[[ Information shown open ]]

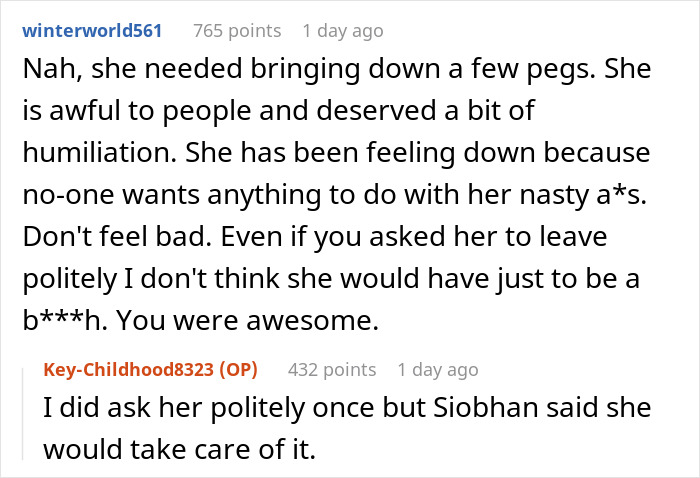
Task: Click the reply line "I did ask her politely"
Action: click(x=347, y=407)
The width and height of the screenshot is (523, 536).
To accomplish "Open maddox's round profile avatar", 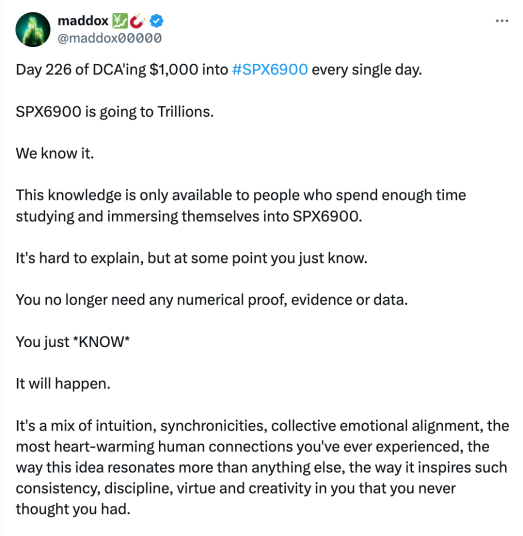I will click(33, 29).
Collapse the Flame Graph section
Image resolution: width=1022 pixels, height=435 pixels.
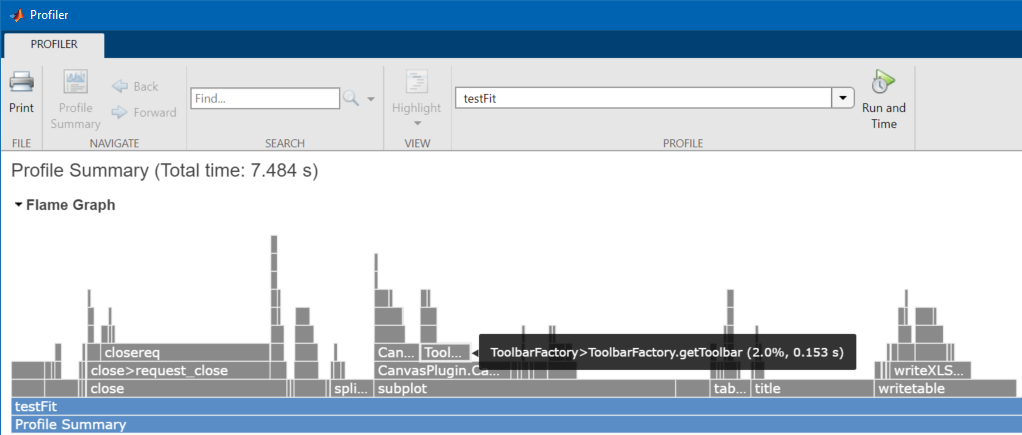tap(19, 205)
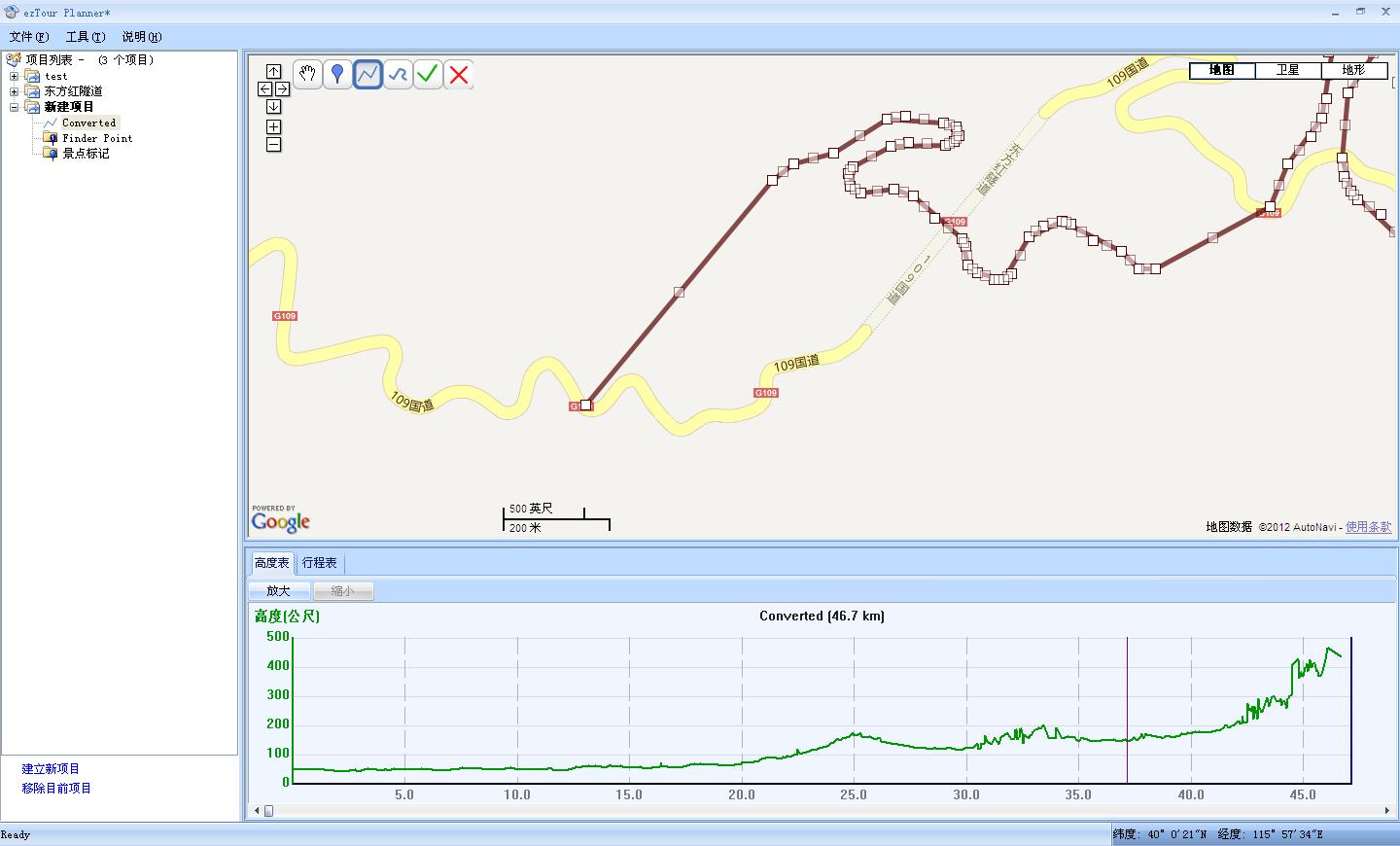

[[ Information shown closed ]]

Try it: The answer should contain only the lines from the one with "Collapse the Flame Graph section" through the last line of the material, given word for word and without pictures.

Answer box:
Collapse the Flame Graph section
Image resolution: width=1022 pixels, height=435 pixels.
tap(19, 205)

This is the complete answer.